Canada One Mining Corp. (TSXV: CONE, OTC Pink: COMCF) has announced a non-brokered private placement of up to 37,500,000 units at $0.02 per unit, aiming to raise $750,000. Each unit includes one common share and one warrant, exercisable at $0.05 per share for three years post-closing. The funds will support exploration, development, liability settlements, and general administrative expenses, with up to 10% allocated for investor relations and non-arms length parties. The private placement is expected to close by August 23, 2024, pending regulatory approvals. The previously announced placement from April 15, 2024, has been cancelled. Additionally, revised expenditure requirements for the CM1 copper property include $30,000 by October 15, 2024, $75,000 by October 15, 2025, and $100,000 by October 15, 2026.

Positive
  • Canada One plans to raise $750,000 through a private placement.
  • Funds will support exploration and development of the company's properties.
  • Up to 10% of proceeds will be used for investor relations and non-arms length parties.
  • Private placement expected to close by August 23, 2024, pending approvals.
Negative
  • Cancellation of the previously announced private placement from April 15, 2024.
  • Additional expenditure requirements for the CM1 copper property.

Vancouver, British Columbia--(Newsfile Corp. - July 9, 2024) - Canada One Mining Corp. (TSXV: CONE) (OTC Pink: COMCF) ("Canada One" or the "Company") is pleased to announce a non-brokered private placement (the "Private Placement") consisting of up to 37,500,000 units of the Company, (each, a "Unit"), at a price of $0.02 per Unit.

Each Unit will consist of one (1) common share in the capital of the Company (each, a "Common Share") and one (1) whole Common Share purchase warrant (each, a "Warrant").

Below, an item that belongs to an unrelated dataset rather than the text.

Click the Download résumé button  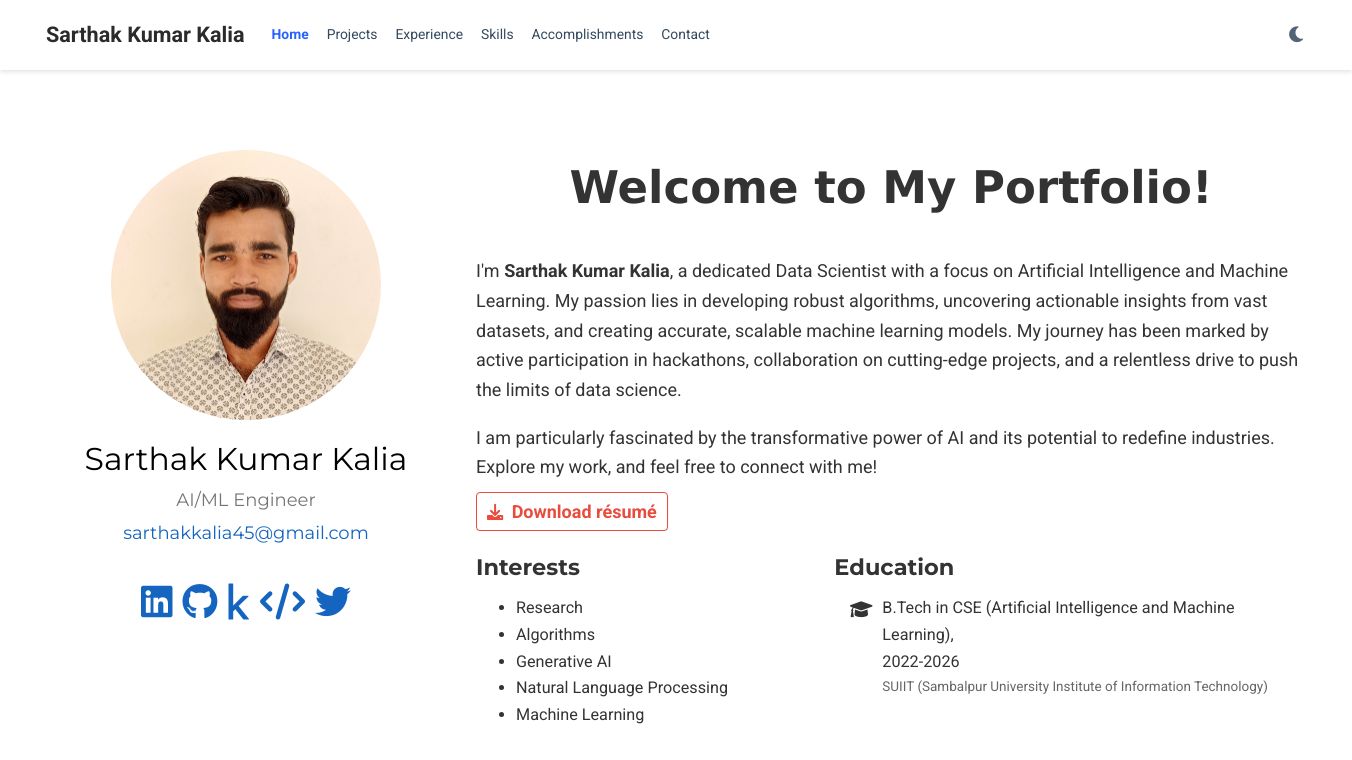coord(572,512)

Each Warrant will be exercisable into one (1) Common Share (each, a "Warrant Share") at a price of $0.05 per Warrant Share for a period of three (3) years after the closing date of the Private Placement (the "Closing Date").

The Company intends to use the net proceeds of the Private Placement to fund its exploration and development of the Company's properties, extinguish liabilities and payables and for general administrative and working capital expenses. It is estimated that up to 10% of the net proceeds may be used to pay investor relations or market making services. It is also estimated that up to 10% of the net proceeds may be used to pay non-arms length parties. The Company may pay finder's fees as permitted by the policies of the TSXV and applicable securities laws.

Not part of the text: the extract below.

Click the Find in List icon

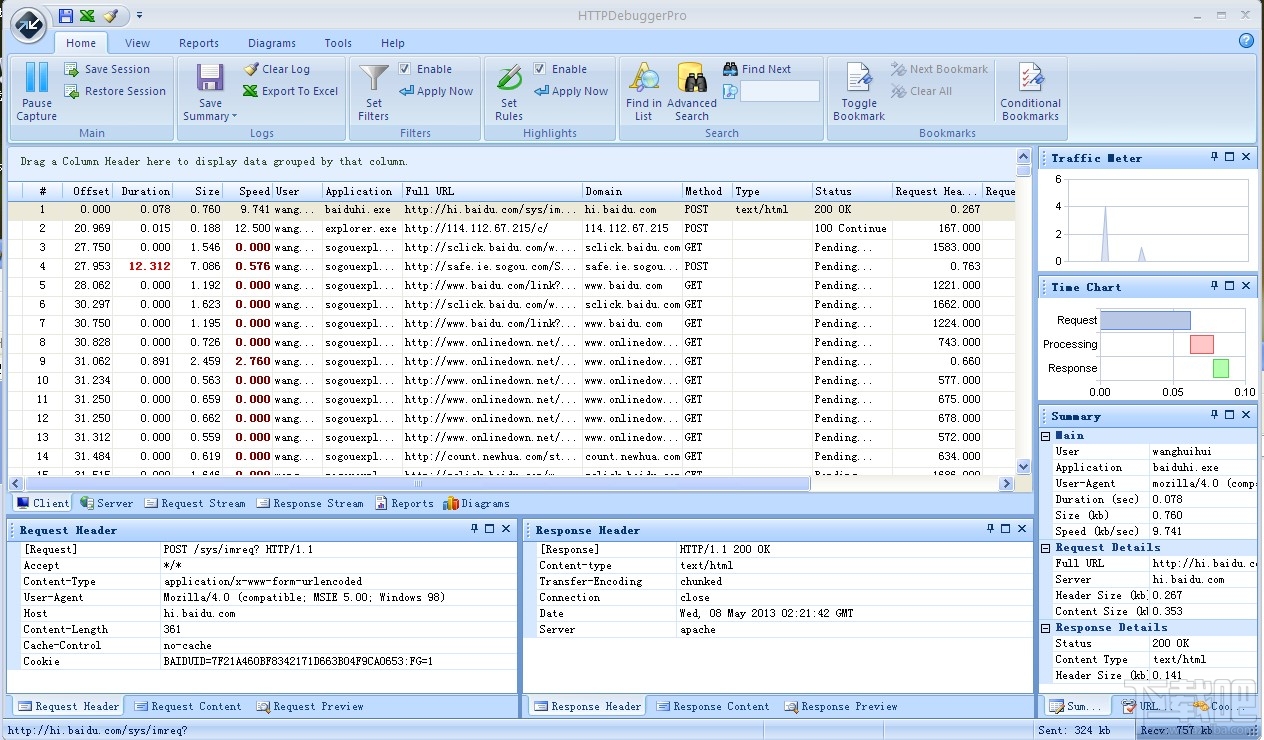click(644, 78)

The Private Placement is expected to close on or about August 23rd, 2024, subject to customary closing conditions, including, but not limited to, the receipt of all necessary approvals including the approval of the TSXV.

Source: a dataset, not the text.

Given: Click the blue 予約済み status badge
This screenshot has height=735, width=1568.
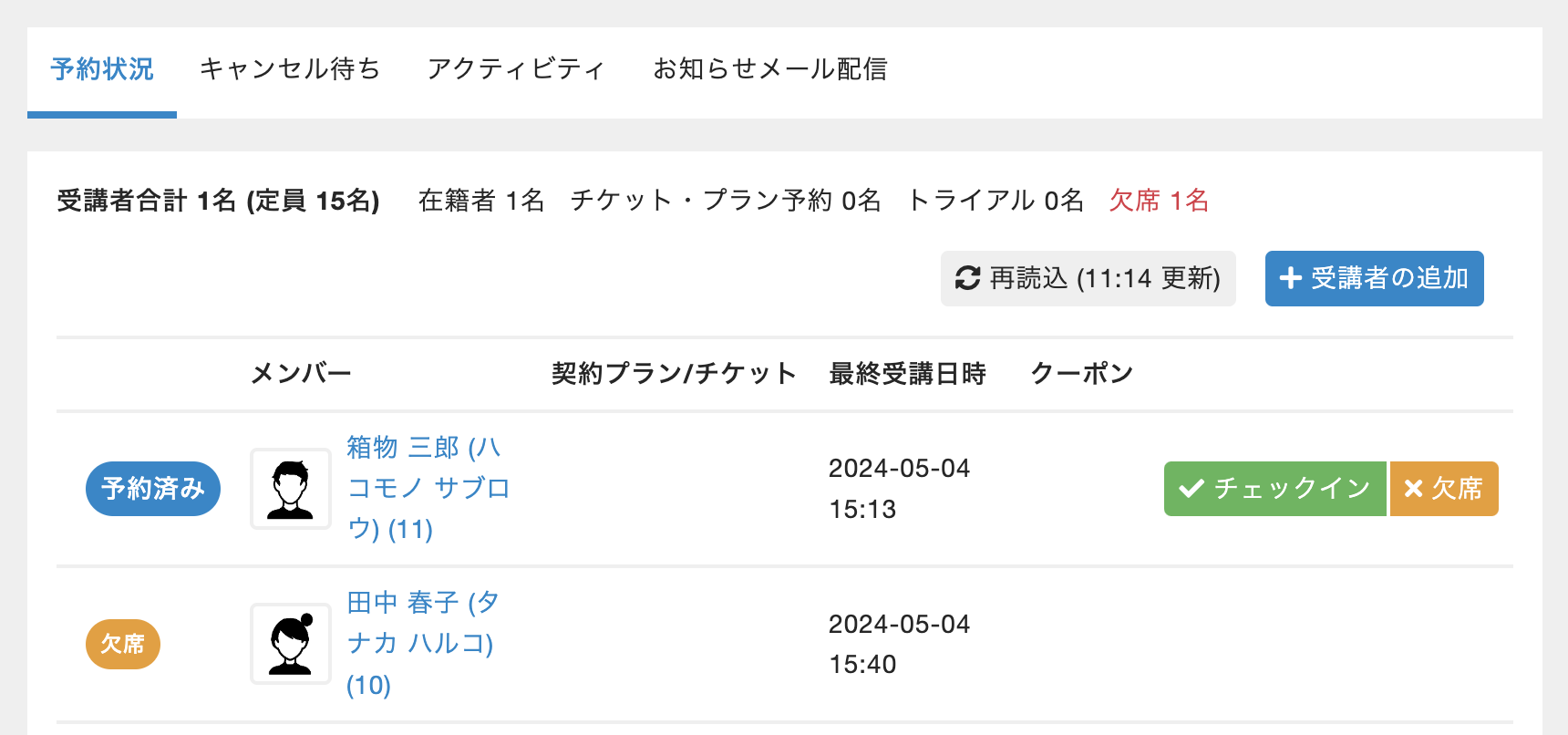Looking at the screenshot, I should point(153,489).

The Company's previously announced private placement on April 15, 2024 has been cancelled.

The Company also wishes to correct the terms of its CM1 copper property (the "Property") option first announced October 26, 2023. The work expenditure requirements on the Property are as follows:

  1. incur $30,000 in expenditures on the Property before October 15, 2024;
  2. incur a further $75,000 in expenditures on the Property before October 15, 2025; and
  3. incur a further $100,000 in expenditures on the Property before October 15, 2026.

For further information, interested parties are encouraged to visit the Company's website at www.canadaonemining.com, or contact the Company by email at ir@strategixir.com, or by phone at 1.877.844.4661.

On behalf of the Board of Directors of

CANADA ONE MINING CORP.

Peter Berdusco
President and Chief Executive Officer

1 877 844 4661

Forward-Looking Statements

This press release includes certain "forward-looking information" and "forward-looking statements" (collectively "forward-looking statements") within the meaning of applicable Canadian securities legislation. All statements, other than statements of historical fact, included herein, without limitation, statements relating to the future operating or financial performance of the Company, are forward looking statements. Forward-looking statements are frequently, but not always, identified by words such as "expects", "anticipates", "believes", "intends", "estimates", "potential", "possible", and similar expressions, or statements that events, conditions, or results "will", "may", "could", or "should" occur or be achieved. Forward-looking statements in this press release relate to, among other things: statements relating to the successful closing of the Offering and anticipated timing thereof and the intended use of proceeds. Actual future results may differ materially. There can be no assurance that such statements will prove to be accurate, and actual results and future events could differ materially from those anticipated in such statements. Forward looking statements reflect the beliefs, opinions and projections on the date the statements are made and are based upon a number of assumptions and estimates that, while considered reasonable by the respective parties, are inherently subject to significant business, technical, economic, and competitive uncertainties and contingencies. Many factors, both known and unknown, could cause actual results, performance or achievements to be materially different from the results, performance or achievements that are or may be expressed or implied by such forward-looking statements and the parties have made assumptions and estimates based on or related to many of these factors. Such factors include, without limitation: the timing, completion and delivery of the referenced assessments and analysis. Readers should not place undue reliance on the forward-looking statements and information contained in this news release concerning these times. Except as required by law, the Company does not assume any obligation to update the forward-looking statements of beliefs, opinions, projections, or other factors, should they change, except as required by law.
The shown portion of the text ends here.